#### 選んだ文章:

茨木のり子さんの詩集ですね。
永遠の詩シリーズです。
このシリーズはほんとうに、詩との出会いを形づくるきっかけを結びつけてくれますね。
茨木さんの詩は、初めて味わいましたが、私の心に深くすんなり、ほんとうにすんなり受け入れました。
詩集を読むのはかなりの想像力と理解力、感性を駆使しますが、茨木さんの詩は、飾りがなくそれでいて、真相を的確に捕らえられていて、情愛と励ましに溢れています。
みずうみ
《だいたいお母さんてものはさ
しいん
としたところがなくちゃいけないんだ》
名台詞を聴くものかな!

#### 課題:
#1 詩集の感想のうち、「永遠の詩シリーズです。」で始まり「情愛と励ましに溢れています。」までの部分を、一字一句たがえずに書き写せ。
#2 詩集の感想によると、この詩集は何というシリーズに入っているか。
#3 詩集の感想の最後の文のあとから、その文章を書き続けてください。
一覧はここでは使わない。

#### データの内容:
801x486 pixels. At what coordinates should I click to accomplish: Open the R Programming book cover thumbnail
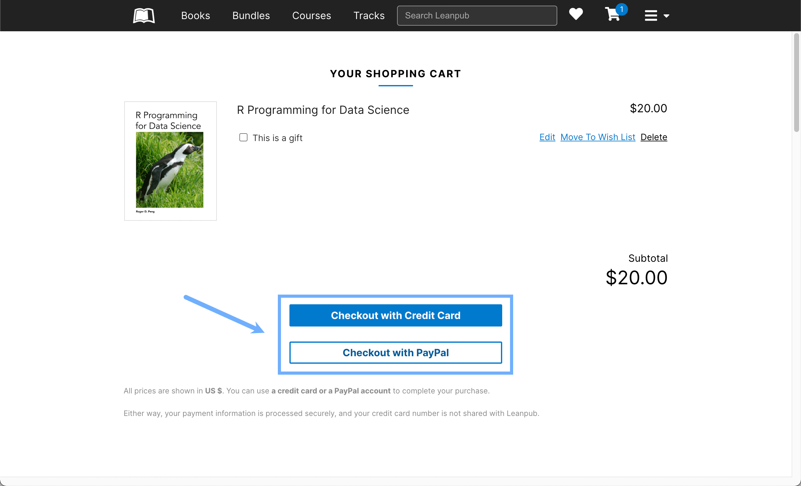click(x=170, y=161)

#### 課題の解答:
#1
永遠の詩シリーズです。
このシリーズはほんとうに、詩との出会いを形づくるきっかけを結びつけてくれますね。
茨木さんの詩は、初めて味わいましたが、私の心に深くすんなり、ほんとうにすんなり受け入れました。
詩集を読むのはかなりの想像力と理解力、感性を駆使しますが、茨木さんの詩は、飾りがなくそれでいて、真相を的確に捕らえられていて、情愛と励ましに溢れています。

#2 永遠の詩シリーズです。

#3
ふりかえると
お下げとお河童と
二つのランドセルがゆれてゆく
落葉の道
お母さんだけとはかぎらない
人間は誰でも心の底に
しいんと静かな湖をもつべきなのだ
田沢湖のように深く青い湖を
かくし持っているひとは
話すとわかる 二言 三言で
それこそ しいんと落ちついて
容易に増えも減りもしない自分の湖
さらさらと他人の降りてはゆけない魔の湖
教養や学歴とはなんの関係もないらしい
人間の魅力とは
たぶんその湖のあたりから
発する霧だ
早くもそのことに
気がついたらしい
小さな
二人の
娘たち
この詩集は、茨木のり子さんの全詩より三十六編を選び出されています。
選者の高橋順子さんの言葉
「言葉は平易であるが、最初から不思議なくらい洗練されていた。時々俗語や文語が混じり、それがじつに所を得て、いきいきと親しみやすい表情を浮かべているのが、茨木詩を読む楽しみの一つでもある。修飾をはらい、畳みかけるように強い言葉の中に、たおやかな言葉を見出すこともある。」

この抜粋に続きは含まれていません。